Conceptual Counterfactuals
This repository contains code for the ICML 2022 submission: "Meaningfully Debugging Model Mistakes Using Conceptual Counterfactual Explanations"
Metadataset Experiments:
1- To reproduce the results associated with the 20 Metadataset scenarios, please have a look at the evaluate_cce.py
script.
2- Additionally, the notebook in metadataset-notebooks/Figure2-Metadataset.ipynb
render the Figure 2 in the paper.
3- metadataset-notebooks/Figure3-LowLevel.ipynb
generates the results related to the low-level perturbations.
Dermatology Experiment:
Code associated with the dermatology experiments can be found in the dermatology/
folder.
1- Run the dermatology/Learn Dermatology Concepts.ipynb
notebook to learn the clinically relevant concepts.
2- Run the dermatology/Fitzpatrick17k-training.ipynb
notebook to train models on the Fitzpatrick17k dataset.
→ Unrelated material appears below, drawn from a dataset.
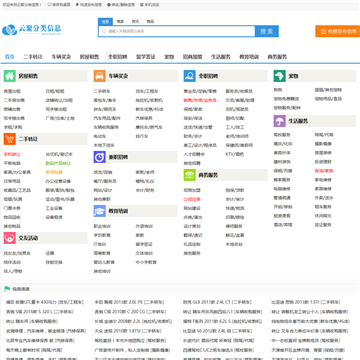Click the 云聚分类信息 site logo
The image size is (360, 360).
(x=32, y=30)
For more information about the dataset and gaining access, please refer to https://github.com/mattgroh/fitzpatrick17k.
3- Run the dermatology/Fitzpatrick17k-Evaluation.ipynb
notebook to generate the quantitative results related to the skin type result reported in the paper.
Cardiology Experiment:
Code associated with the cardiology experiments can be found in the cxr/
folder.
1- Check out the cxr/Learn XR Concepts.ipynb
notebook to learn the clinically relevant concepts.
2- Run the cxr/Evaluate CXR.ipynb
notebook to generat the quantitative results reported in the paper.
3- To get access to the SHC dataset, please check out https://stanfordmlgroup.github.io/competitions/chexpert/. To obtain the NIH dataset, please see https://nihcc.app.box.com/v/ChestXray-NIHCC.
Concept Bank
In banks/resnet18_bank.pkl
, you can find a concept bank we use with ResNet18, which contains the concept vectors and precomputed margin statistics.